Has anyone been worked up at Mayo?

I set up an appointment with mayo clinic on Sep 4 with. For NJH, seems they are slower in response and communication. I am an out of state patient for NJH so I will choose mayo clinc for now.

I just had my first appointment at Rochester Mayo on July 18th with Dr. Escalante. He was very thorough and took the time necessary to understand my situation. I self referred and had to wait about 4 months for the appointment. The day prior to seeing the doctor I had a CT and PFT. They tried to induce a sputum sample, but I wasn't successful so he ordered two collection kits to be sent to my home. After seeing me he ordered some add'l tests which were done while I was there. Results were delivered same day or overnight. After I got home I got the results of my sweat test which showed intermediate results for CF. Within a few days they scheduled me for genetic counseling. I will have a followup virtual appointment with Dr. E after culture results come in.

Mayo was easy to figure out once we got there. Everyone was helpful and capable. I really don't have any hesitation in recommending them.

Thank you
Good luck 🙏🙏

Thank you. Good luck 🙏

So did they follow up the sweat test with a genetic test for CF? Or what does intermediate results mean with the sweat test?

I was worked up at Mayo March of 2023 and was impressed with and grateful for the care. I’d had abnormal CT’s suggestive of MAC and the local pulmonologist went on medical leave. Penn’s pulmonary clinic appointment was a few months out, leaving me without a diagnosis or plan. I tried Mayo and was told to call on Mon afternoons or Tuesdays to try to snag a cancellation. That worked and I went a week or two later. They got CT’s, PFT’s, tried a sputum induction with RT (inadequate), did a bronch for sputum, taught me airway clearance, and changed meds-all in a week! That would have taken forever with the community doc and he hadn’t mentioned airway clearance. Best of all, once MAC culture was negative, she started me on Advair for asthma and a little cough I’d had forever resolved.
I was very happy with Mayo.

With the official bronchiectasis diagnosis, I was able to get into Penn’s bronchiectasis clinic (local) last August and am pleased with them as well.

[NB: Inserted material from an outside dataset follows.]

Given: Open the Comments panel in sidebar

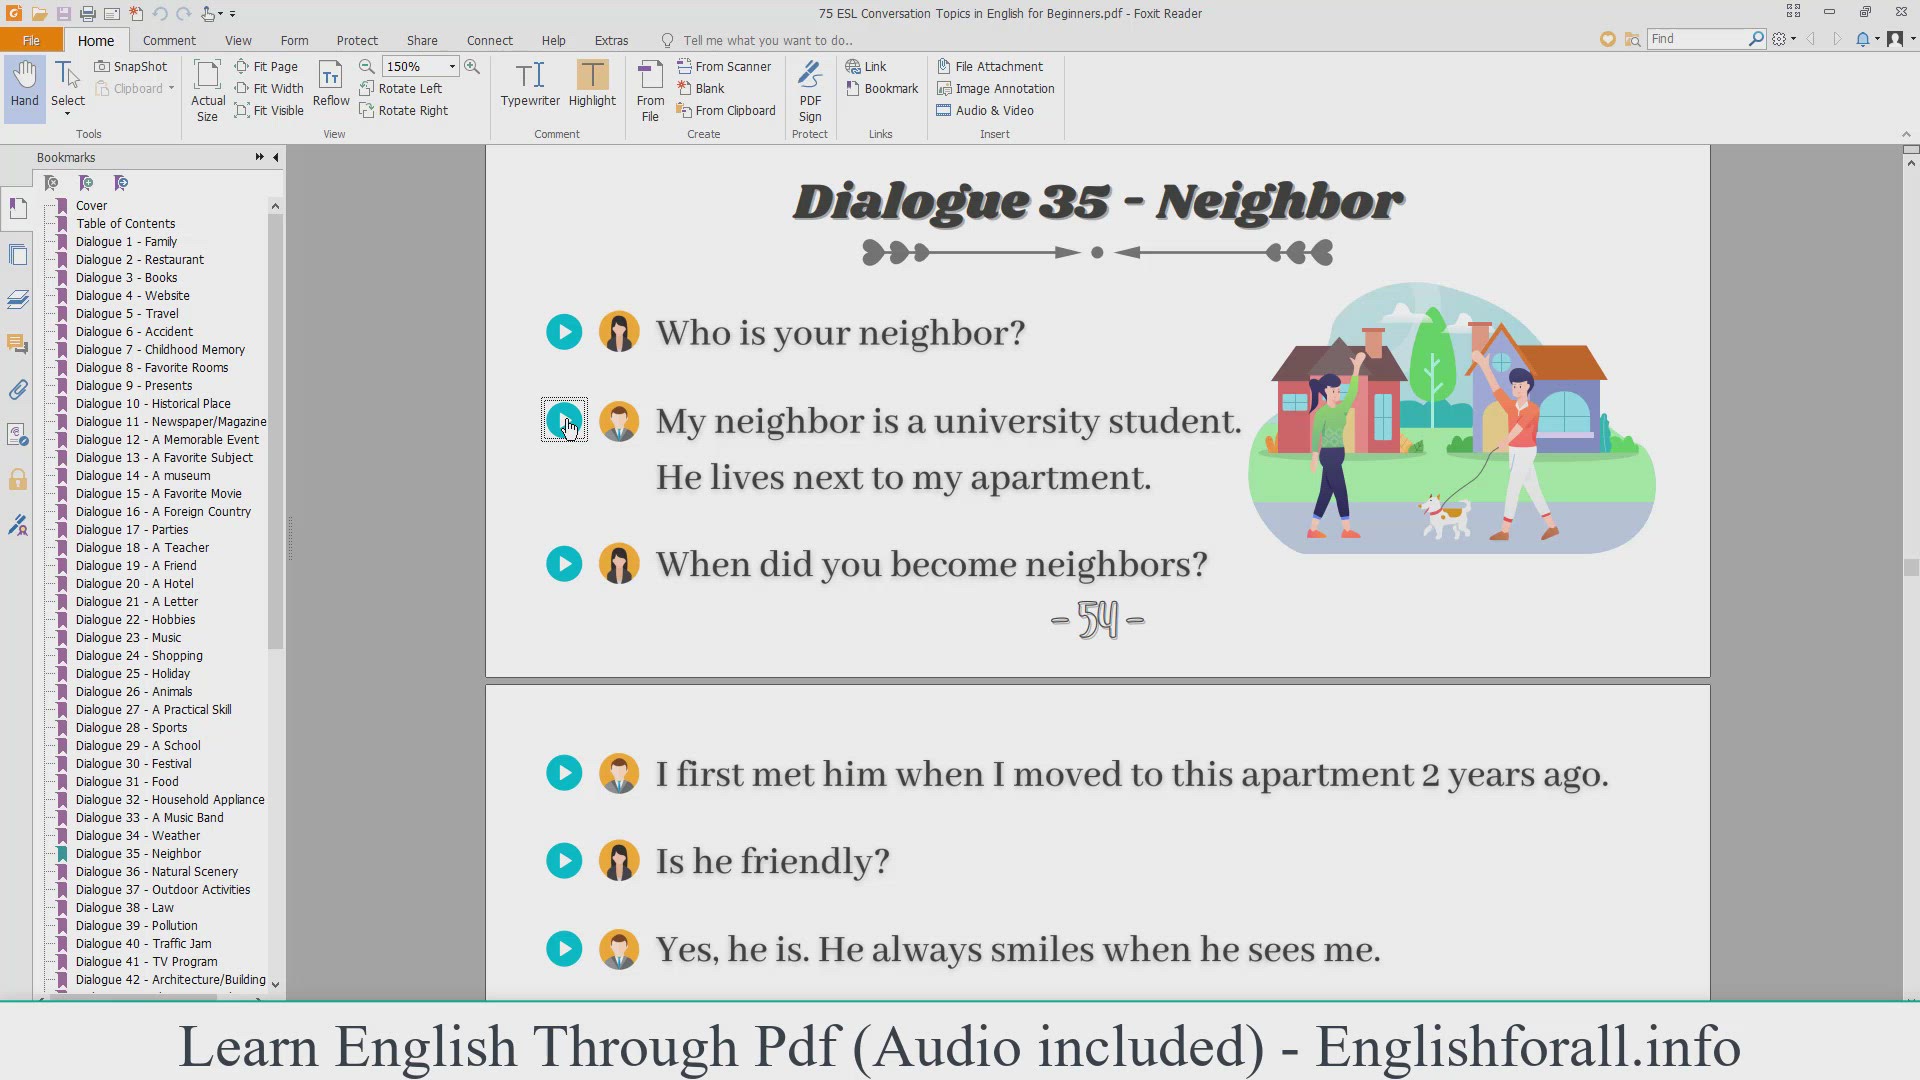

I had real problem when doing Sprint Triathlons swim. This was rare until 2024 and started happening each time.

PCP referred me to for Pulmanary testing after some issues with CT. I had every breathe in/out type test. Then inhaled 3 mists, then did a walk up a latter tests. Pulmanary tests did not reveal asthma. However after reading the posts above I did not have the mucous tests, sweat tests, nor was it mentioned. None of the test duplicated the trigger I am now getting when doing swim portion of race. I train twice a week swimming a mile with no issues. The most common length of Sprint Triathlon swim is 1/4 mile.

I then met with Pulmanologist who said the tests did not reveal asthma. But no attempt to find out just what is causing. My PCP and I still think I have Asthma.

When swimming in race I use a snorkle because of neck problems. At some point in all recent races I feel like I cannot get enough air into my lungs. The feeling of I can breathe deep enough. Then I start coughing. The coughing is full of phelm and mucous from bronchial area. I have had to quit swim last 3 times out. I have done about 50 races since 2017 and did not start having problem until end of 2023 and beginning of 2024.

Not sure how to address this further but have upcoming visit with PCP. Any comments?

My comments are to contact pulmonary to ask for sputum culture along with chest CT. Perhaps you can accomplish both with PCP since you have an upcoming appointment.

Kudos to you on your athleticism!

I don't know much except what I've read on the internet. Maybe I have CF or maybe I"m a carrier? I will see a genetic counsellor on August 19th and hope to know more after that.

Thank you!